CHENEY: Well, I saw him fall, basically. It had happened so fast.

HUME: What was he wearing?

CHENEY: He was dressed in orange, he was dressed properly, but he was also — there was a little bit of a gully there, so he was down a little ways before land level, although I could see the upper part of his body when — I didn’t see it at the time I shot, until after I’d fired. And the sun was directly behind him — that affected the vision, too, I’m sure.

But the image of him falling is something I’ll never be able to get out of my mind. I fired, and there’s Harry falling. And it was, I’d have to say, one of the worst days of my life, at that moment.

HUME: Then what?

CHENEY: Well, we went over to him, obviously, right away —

HUME: How far away from you was he?

CHENEY: I’m guessing about 30 yards, which was a good thing. If he’d been closer, obviously, the damage from the shot would have been greater.

HUME: Now, is it clear that — he had caught part of the shot, is that right?

CHENEY: — part of the shot. He was struck in the right side of his face, his neck and his upper torso on the right side of his body.
.....
Try it: Carry the hunting-accident interview transcript further, starting after its last line. The data that comes next is separate material and has no connection to the interview above.

Dataset section:
.....
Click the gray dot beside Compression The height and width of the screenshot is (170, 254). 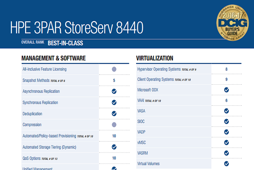114,125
.....
Answer to the exercise:
CHENEY: Well, I still do. I still think that the accuracy was enormously important. I had no press person with me, I didn’t have any press people with me. I was there on a private weekend with friends on a private ranch. In terms of who I would contact to have somebody who would understand what we’re even talking about, the first person that we talked with at one point, when Katherine first called the desk to get hold of a reporter didn’t know the difference between a bullet and a shotgun — a rifle bullet and a shotgun. And there are a lot of basic important parts of the story that required some degree of understanding. And so we were confident that Katherine was the right one, especially because she was an eye-witness and she could speak authoritatively on it. She probably knew better than I did what had happened since I’d only seen one piece of it.

So Cheney followed this bird though about a 120° arc and fired after the weapon’s muzzle had passed Mr. Whittington. If Mr. Whittington was in a depression with only his upper body exposed, then Cheney was shooting into the cover having been blinded by the sun.

Now CNN has a report that includes statements from Miss Armstrong:

The handling of the situation also raised questions about whether Cheney had been drinking at the time of the shooting, about 5:50 p.m. Cheney told Fox he had had a beer at lunch, but the hunt did not begin until “sometime after 3 p.m.”

“The five of us who were in that party were together all afternoon. Nobody was drinking, nobody was under the influence,” he said.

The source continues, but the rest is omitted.